##### Knut Dundas Morå, knut.mora@uzh.ch, 241120

### Using code from "Harmonizing discovery thresholds and reporting two-sided confidence intervals: a modified Feldman & Cousins method"
[Paper on arxiv.org](https://arxiv.org/pdf/1809.02024)

In [None]:
import scipy.stats
import matplotlib.pyplot as plt
import numpy as np
import scipy.stats as sps
import scipy.optimize as spo

try:
    from tqdm import tqdm
except:
    tqdm = lambda x:x

# Searching for a line signature-- profiling and likelihood ratios
- profiling, 
- discovery significance,
- nonasymptotic distributions

#### Some useful functions to save us time: 

These functions define the PDFs we will use to define our measurement. 

Our model consists of two components: 

 - A power-law background $\propto E^{-\gamma}$, where $\mu_\text{bkg}$ events are expected
 - A Gaussian signal $\propto e^{-(E-m)^2 / (2\cdot \sigma^2)}$, where $\mu_\text{sig}$ events are expected
 - where the normalisations are chosen so that the PDFs are defined between the lower and upper energy range $E_0$ and $E_1$ 



Illustration of a power-law with some gaussian signal examples on top of a 
 





#### Some useful functions to save us time: 

These functions define the PDFs we will use to define our measurement. 
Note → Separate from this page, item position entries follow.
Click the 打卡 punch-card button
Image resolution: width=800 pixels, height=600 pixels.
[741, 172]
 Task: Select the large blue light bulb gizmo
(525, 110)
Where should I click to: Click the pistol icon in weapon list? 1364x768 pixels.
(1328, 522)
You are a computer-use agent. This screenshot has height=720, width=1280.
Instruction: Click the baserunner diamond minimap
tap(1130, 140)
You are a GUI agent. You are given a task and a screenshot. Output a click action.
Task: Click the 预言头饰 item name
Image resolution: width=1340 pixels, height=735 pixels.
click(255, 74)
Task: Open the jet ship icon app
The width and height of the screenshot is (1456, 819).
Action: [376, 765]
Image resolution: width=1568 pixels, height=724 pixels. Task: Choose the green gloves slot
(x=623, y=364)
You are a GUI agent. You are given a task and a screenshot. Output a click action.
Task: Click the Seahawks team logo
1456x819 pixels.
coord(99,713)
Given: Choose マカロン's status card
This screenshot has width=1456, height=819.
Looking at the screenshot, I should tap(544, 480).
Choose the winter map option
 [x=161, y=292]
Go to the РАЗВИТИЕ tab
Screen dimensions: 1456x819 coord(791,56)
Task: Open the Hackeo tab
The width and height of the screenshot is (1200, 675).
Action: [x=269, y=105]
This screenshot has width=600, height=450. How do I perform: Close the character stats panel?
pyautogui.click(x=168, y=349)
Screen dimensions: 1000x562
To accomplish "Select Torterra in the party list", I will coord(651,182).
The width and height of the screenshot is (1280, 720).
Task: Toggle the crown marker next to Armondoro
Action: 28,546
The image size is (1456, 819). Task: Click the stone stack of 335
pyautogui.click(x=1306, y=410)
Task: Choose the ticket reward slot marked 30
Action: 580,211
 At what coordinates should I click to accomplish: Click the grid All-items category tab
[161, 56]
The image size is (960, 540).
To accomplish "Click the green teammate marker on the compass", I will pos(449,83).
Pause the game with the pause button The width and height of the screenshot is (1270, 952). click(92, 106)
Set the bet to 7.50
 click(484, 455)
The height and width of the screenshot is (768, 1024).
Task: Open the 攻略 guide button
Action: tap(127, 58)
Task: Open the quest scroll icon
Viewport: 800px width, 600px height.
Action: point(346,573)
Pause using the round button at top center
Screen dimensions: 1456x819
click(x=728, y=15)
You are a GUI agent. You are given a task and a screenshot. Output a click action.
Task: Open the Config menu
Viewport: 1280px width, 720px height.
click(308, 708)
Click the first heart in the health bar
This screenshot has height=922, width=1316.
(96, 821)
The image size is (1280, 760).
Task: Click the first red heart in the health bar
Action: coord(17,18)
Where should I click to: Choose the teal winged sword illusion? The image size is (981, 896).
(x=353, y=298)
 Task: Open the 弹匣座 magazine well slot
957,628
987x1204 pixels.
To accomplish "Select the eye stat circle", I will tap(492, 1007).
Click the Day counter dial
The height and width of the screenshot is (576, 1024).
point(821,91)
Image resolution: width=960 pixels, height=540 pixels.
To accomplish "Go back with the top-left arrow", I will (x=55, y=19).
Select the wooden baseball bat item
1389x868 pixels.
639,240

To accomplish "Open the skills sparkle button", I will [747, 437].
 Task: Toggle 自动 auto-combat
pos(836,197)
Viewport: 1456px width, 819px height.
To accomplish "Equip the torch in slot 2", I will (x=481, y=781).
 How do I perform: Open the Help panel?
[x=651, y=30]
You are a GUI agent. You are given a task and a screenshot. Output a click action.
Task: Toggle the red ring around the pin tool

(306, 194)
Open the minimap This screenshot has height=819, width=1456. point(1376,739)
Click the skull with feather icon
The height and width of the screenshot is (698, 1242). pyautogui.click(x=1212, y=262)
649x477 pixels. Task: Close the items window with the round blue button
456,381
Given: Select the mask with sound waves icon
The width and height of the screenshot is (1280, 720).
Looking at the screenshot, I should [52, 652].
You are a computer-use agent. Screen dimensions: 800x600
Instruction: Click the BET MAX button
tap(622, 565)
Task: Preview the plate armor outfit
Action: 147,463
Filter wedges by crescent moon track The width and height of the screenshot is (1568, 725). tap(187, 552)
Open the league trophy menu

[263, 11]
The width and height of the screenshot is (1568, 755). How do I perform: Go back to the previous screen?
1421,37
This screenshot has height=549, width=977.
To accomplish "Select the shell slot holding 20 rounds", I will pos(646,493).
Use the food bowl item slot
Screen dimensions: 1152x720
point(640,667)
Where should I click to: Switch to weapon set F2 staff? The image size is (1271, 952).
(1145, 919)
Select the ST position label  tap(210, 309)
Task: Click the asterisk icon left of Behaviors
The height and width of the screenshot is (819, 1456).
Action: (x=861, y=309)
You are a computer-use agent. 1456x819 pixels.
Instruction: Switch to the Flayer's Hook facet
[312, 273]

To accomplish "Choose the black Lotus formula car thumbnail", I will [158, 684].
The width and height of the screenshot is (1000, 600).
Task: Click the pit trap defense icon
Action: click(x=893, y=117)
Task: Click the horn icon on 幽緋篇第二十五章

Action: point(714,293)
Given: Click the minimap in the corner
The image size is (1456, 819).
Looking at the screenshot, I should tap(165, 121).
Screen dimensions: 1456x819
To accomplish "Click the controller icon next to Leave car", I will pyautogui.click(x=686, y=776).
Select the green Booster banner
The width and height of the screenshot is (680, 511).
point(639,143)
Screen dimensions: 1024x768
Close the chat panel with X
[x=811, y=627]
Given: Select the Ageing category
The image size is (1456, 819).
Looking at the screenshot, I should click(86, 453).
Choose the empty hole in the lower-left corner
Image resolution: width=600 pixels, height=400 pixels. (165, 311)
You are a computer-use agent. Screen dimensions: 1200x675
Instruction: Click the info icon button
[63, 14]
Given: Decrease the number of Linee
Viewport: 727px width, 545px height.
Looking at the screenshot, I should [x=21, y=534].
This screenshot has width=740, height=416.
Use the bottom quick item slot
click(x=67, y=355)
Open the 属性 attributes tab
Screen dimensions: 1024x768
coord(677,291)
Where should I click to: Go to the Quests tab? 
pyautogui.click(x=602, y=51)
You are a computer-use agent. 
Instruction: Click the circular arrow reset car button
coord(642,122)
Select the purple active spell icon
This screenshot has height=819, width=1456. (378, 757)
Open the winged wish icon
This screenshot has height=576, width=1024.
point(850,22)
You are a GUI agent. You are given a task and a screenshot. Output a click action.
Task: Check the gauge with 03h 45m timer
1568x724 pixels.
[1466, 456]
Our model consists of two components: 

 - A power-law background $\propto E^{-\gamma}$, where $\mu_\text{bkg}$ events are expected
 - A Gaussian signal $\propto e^{-(E-m)^2 / (2\cdot \sigma^2)}$, where $\mu_\text{sig}$ events are expected
 - where the normalisations are chosen so that the PDFs are defined between the lower and upper energy range $E_0$ and $E_1$


Parameters of the model are:
  - $E_0, E_1$, `E0, E1`-- the lower and upper limit of the energy range considered 
  - $\mu_\text{bkg}$, `mu_bkg` -- the number of expected background events
  - $\gamma$, `gamma` -- the power-law index of the background distribution, we'll set this to -2 
  - $\mu_\text{sig}$, `mu_sig`-- the expected number of signal events
  - $m$, `m`-- the energy at which the line signal is expected
  - $\sigma$, `sigma`-- the width of the line signal-- unless specified, we'll set this to $0.1\cdot m$
 
In the following, I'll provide some functions and some function skeletons to get you started-- please make sure to check if one can be used before making your own! 


![powerlaw_illustation.png](attachment:powerlaw_illustation.png)

Illustration of a power-law with some gaussian signal examples on top of a power-law background

In [None]:
# power-law background: functions to: - compute the probability, and compute the inverse cumulative density
# in order to generate random numbers distributed according to a power law

def power_law(E,gamma):
    """
    Power-law-- gamma is less than -1, and represents the typical falling spectra seen in astrophysics (often -2.7)
    or similar
    """
    return E**gamma
def power_law_integral(E0,E1,gamma):
    """
    Integral of a power-law from E0 to E1 with power gamma
    """
    return (E1**(1+gamma)-E0**(1+gamma))/(1+gamma)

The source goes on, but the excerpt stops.